* Required work *
Copy out every line from the one containing "The image size" through the end of the items, requests included, and scale each coordinate in the answers by 1.35, rounding to whole numbers with halves rounded up. Leave the pictures out.

* Input material *
════════
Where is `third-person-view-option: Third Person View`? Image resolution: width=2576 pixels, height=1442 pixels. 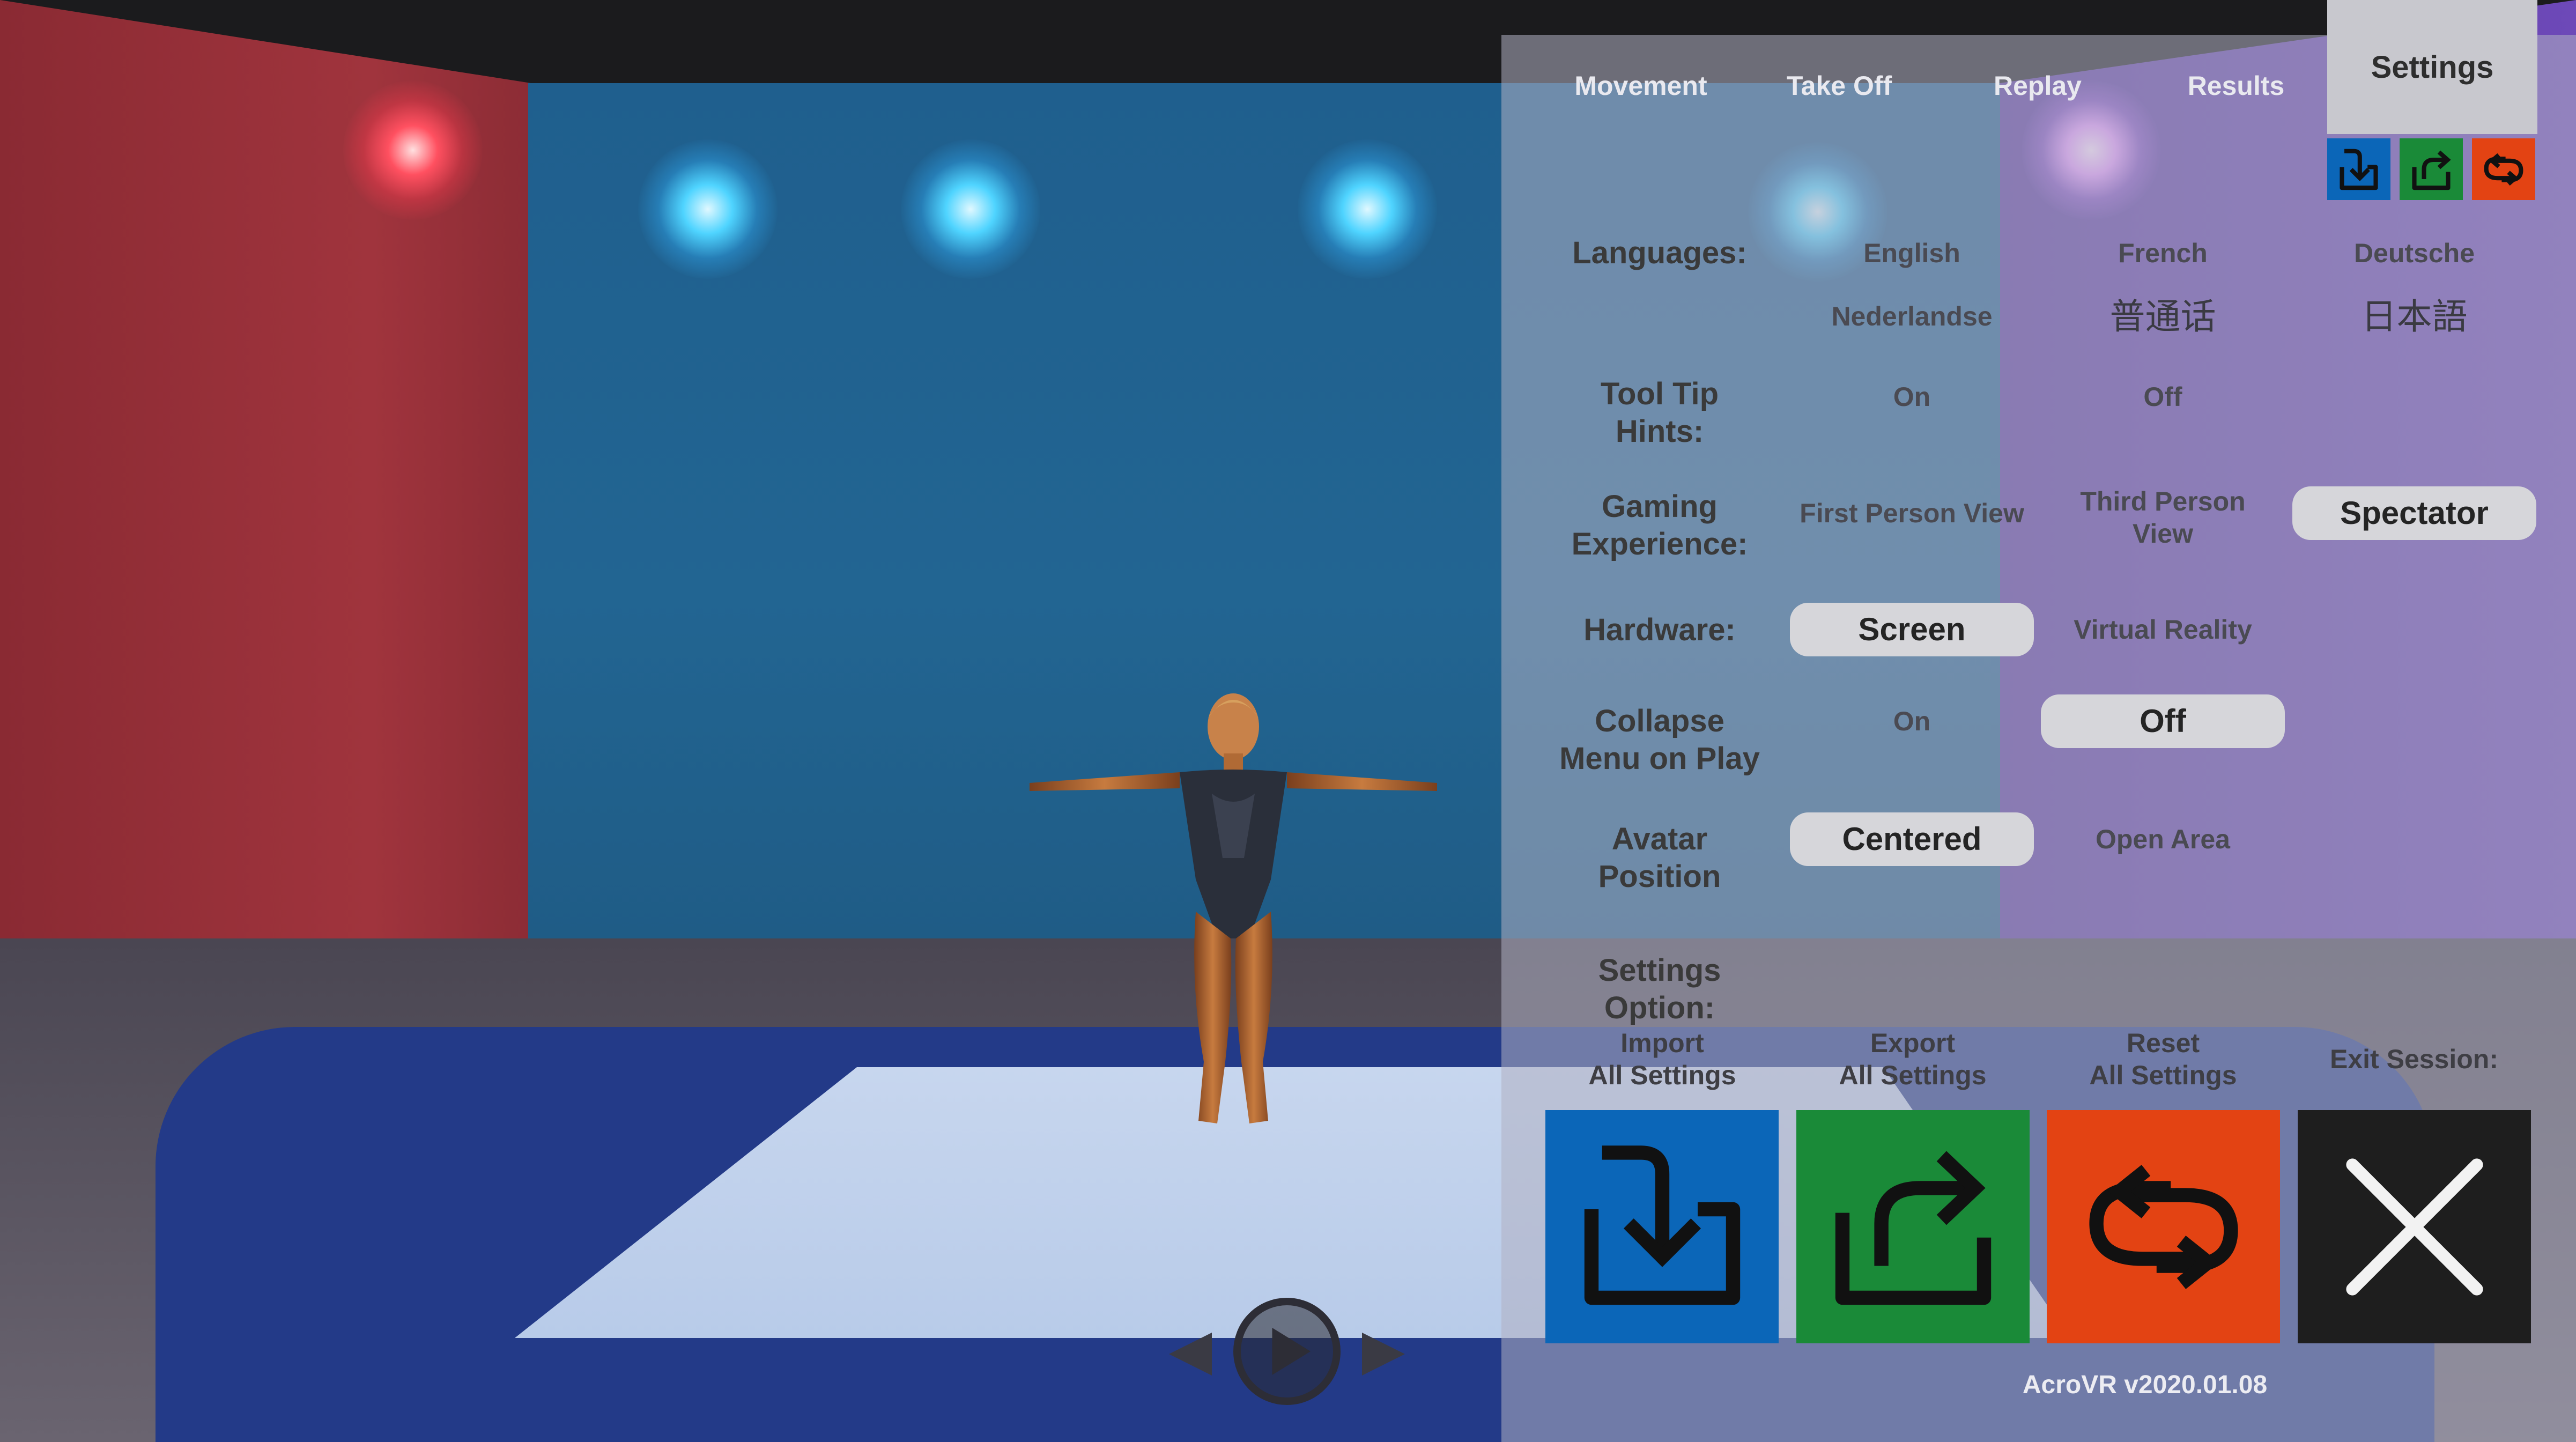 third-person-view-option: Third Person View is located at coordinates (2163, 518).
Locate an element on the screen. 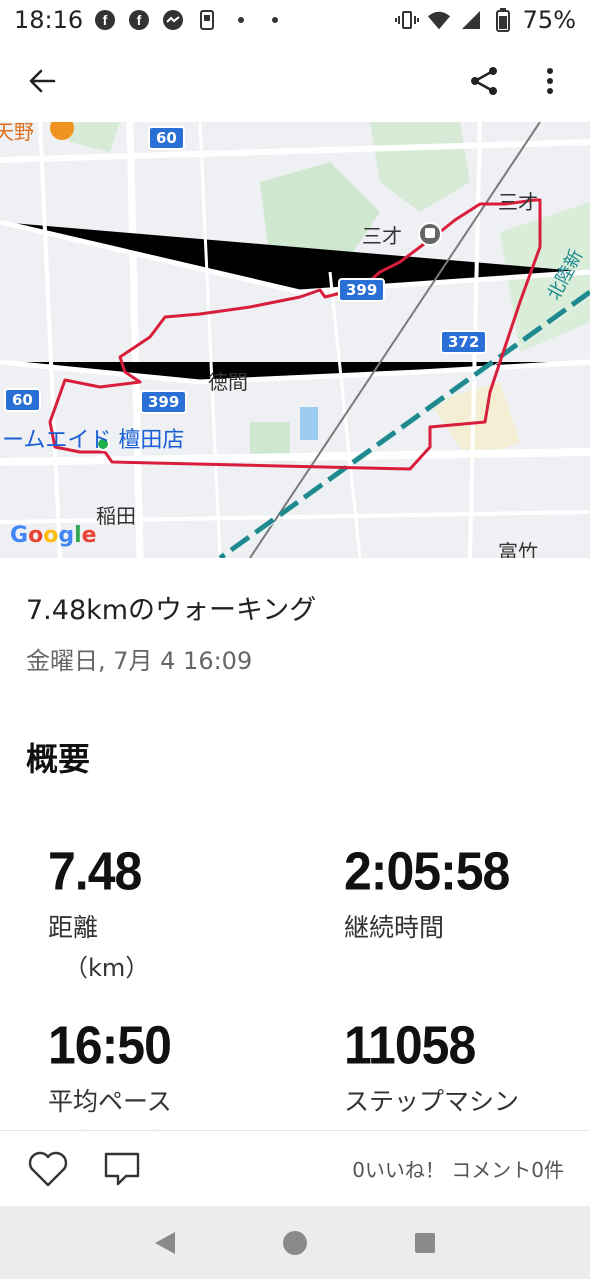 This screenshot has width=590, height=1279. wifi-icon is located at coordinates (439, 20).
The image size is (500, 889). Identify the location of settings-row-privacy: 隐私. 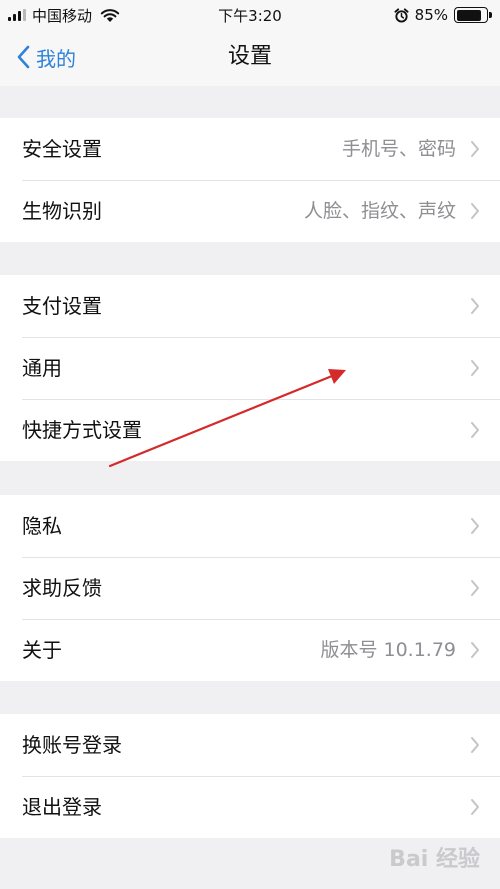
(250, 526).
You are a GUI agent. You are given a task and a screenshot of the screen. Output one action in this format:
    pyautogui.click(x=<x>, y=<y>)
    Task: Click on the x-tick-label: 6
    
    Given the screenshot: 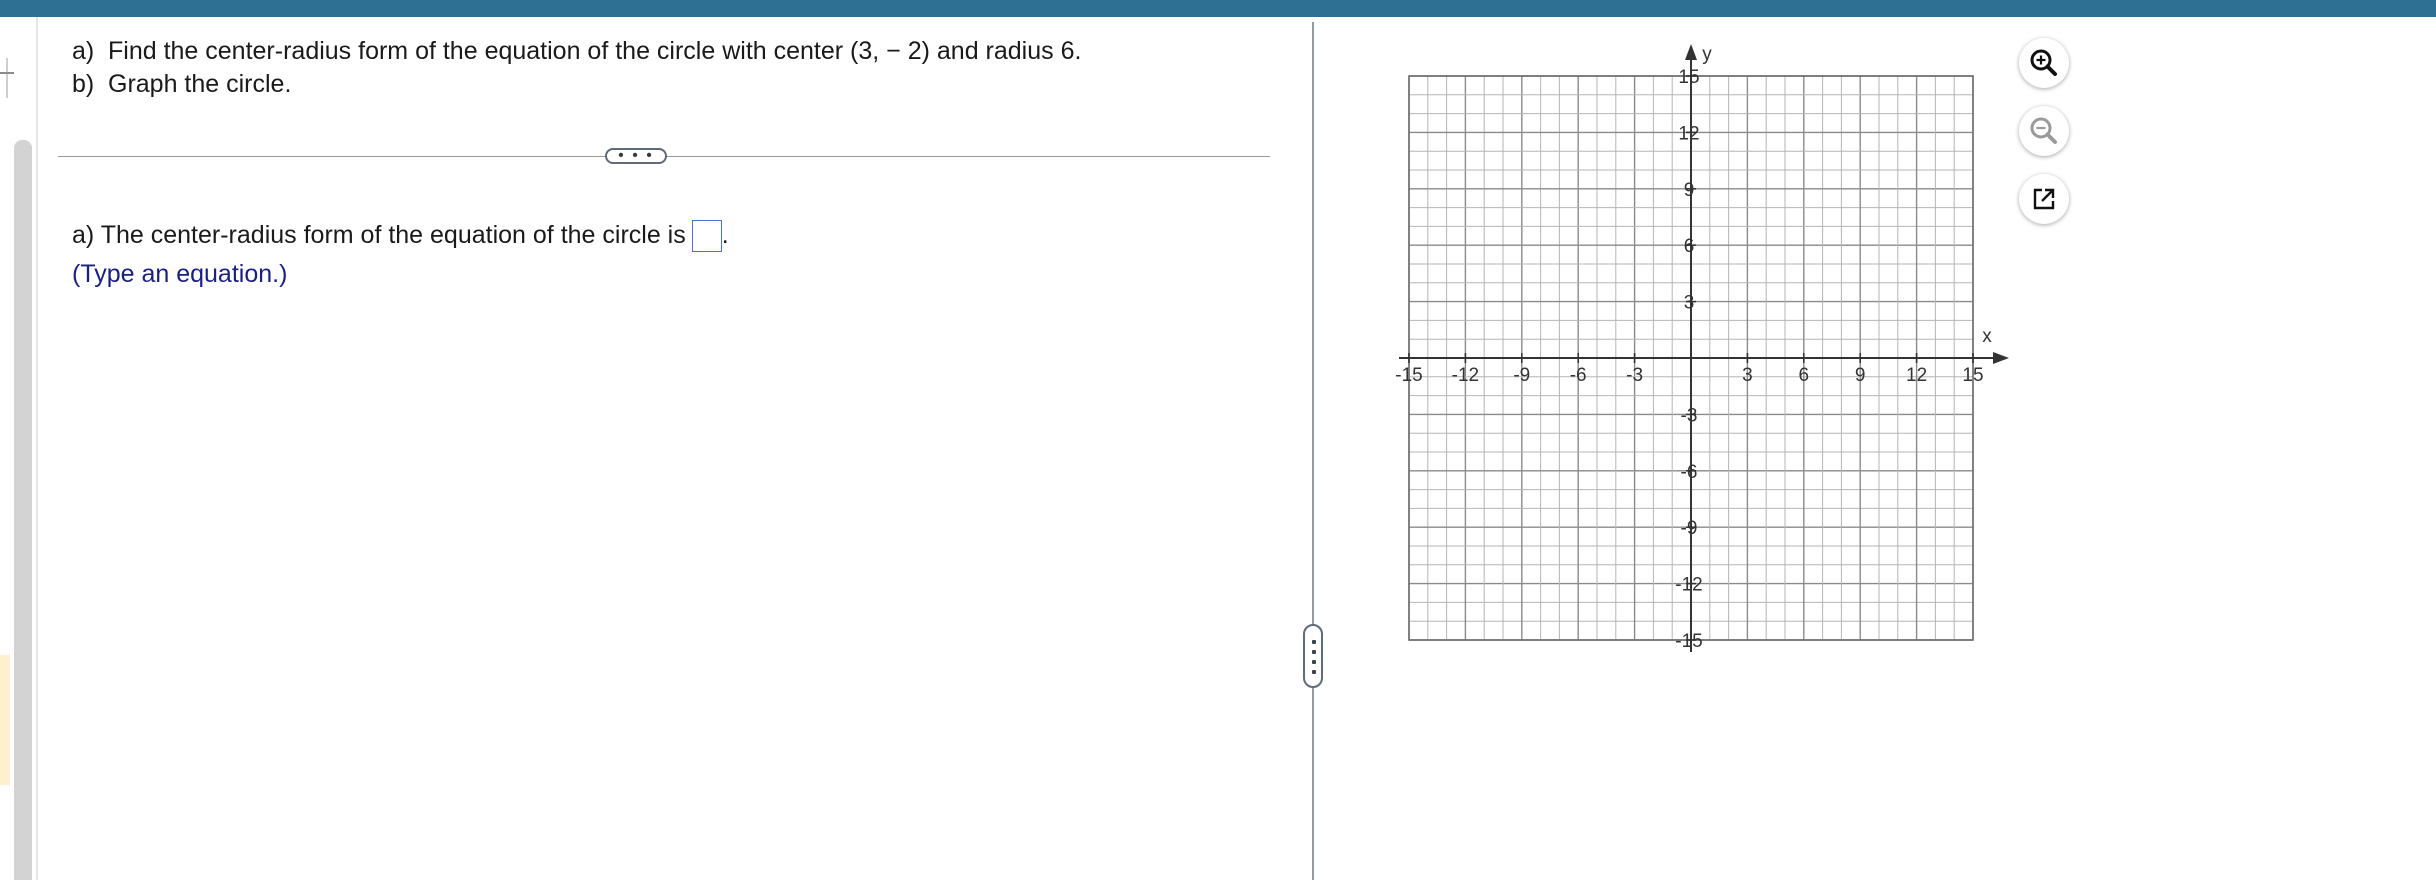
════════
* Output for this task *
The image size is (500, 889). Identify the location of settings-row-privacy: 隐私. 
(338, 710).
You are a GUI agent. You are given a task and a screenshot of the screen. Output one action in this format:
    pyautogui.click(x=<x>, y=<y>)
    Task: Click on the x-tick-label: 6
    
    Given the screenshot: 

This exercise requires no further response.